“Anchors Aweigh” for ChiCom Naval Deployment

Chinese Warships Set Sail for Pirate Fight

Chinese warships — armed with special forces, guided missiles and helicopters — set sail Friday for anti-piracy duty off Somalia, the first time the communist nation has sent ships on a mission that could involve fighting so far beyond its territorial waters.

The three vessels — two destroyers and a supply ship — may increase worries about growing Chinese military power. The mission will also challenge China’s ability to cooperate with other naval forces patrolling the Gulf of Aden, one of the world’s busiest sea lanes.

Warships from India, Russia, NATO and the U.S. are also cruising the Somali waters that have been plagued by pirate attacks in recent months.

This could be good news, or it could be bad news.
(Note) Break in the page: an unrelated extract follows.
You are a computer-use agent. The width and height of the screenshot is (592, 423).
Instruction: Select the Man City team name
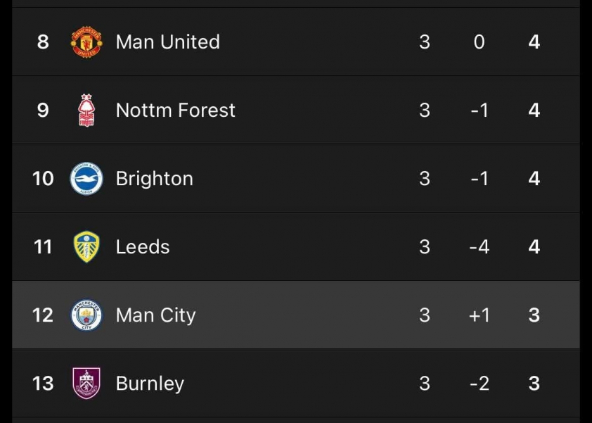(x=155, y=315)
One thing that it IS, unfortunately, is rational, at least from China’s point of view. The Chief commented in an earlier post that perhaps if the US and other western navies were doing the job, that the ChiComs wouldn’t feel as much of a need to get into the picture. On the other hand…maybe they would do it anyway…just to prove that they can.
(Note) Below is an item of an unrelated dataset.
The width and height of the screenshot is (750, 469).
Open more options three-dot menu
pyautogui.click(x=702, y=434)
Denny Roy, a senior fellow at the East-West Center in Hawaii, said countries in the region will view China’s mission off Somalia differently.
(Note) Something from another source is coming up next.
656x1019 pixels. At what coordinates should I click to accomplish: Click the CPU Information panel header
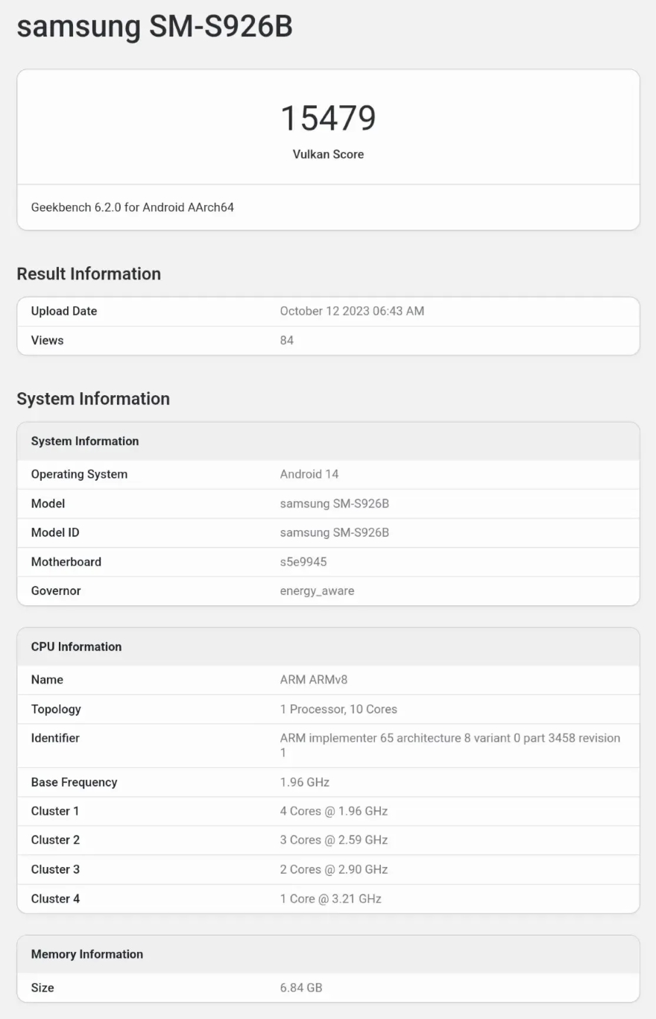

“For Japan and some in South Korea, this is another step in the unwelcome growth of the Chinese navy as a capable blue-water force, which has only downsides for Tokyo and Seoul,” said Roy, an expert on China’s military.

But he said most Southeast Asian countries may see China’s involvement in the anti-piracy campaign as a positive thing. It would mean that China was using its greater military might for constructive purposes, rather than challenging the current international order.

However, the analyst added, “The Chinese deployment gets at a question the U.S. and other governments have been asking: ‘Why the big Chinese military buildup when no country threatens China?’ Or more bluntly, ‘Why do the Chinese need a blue-water navy when the U.S. Navy already polices the world’s oceans?”‘

Roy said the answer is that China is unwilling to rely on the U.S. to protect China’s increasingly global interests.

Given what B.O. stated before the election about a desire to radically chop U.S. defense capabilities, perhaps it is only prudence that the ChiComs actively look out for themselves.

Beijing still believes it needs to enter the field, Roy said, and that leaves open the possibility of a China-U.S. naval rivalry in the future.

A rivalry? THAT would be an improvement over the supine attitudes of the current higher US Naval leadership.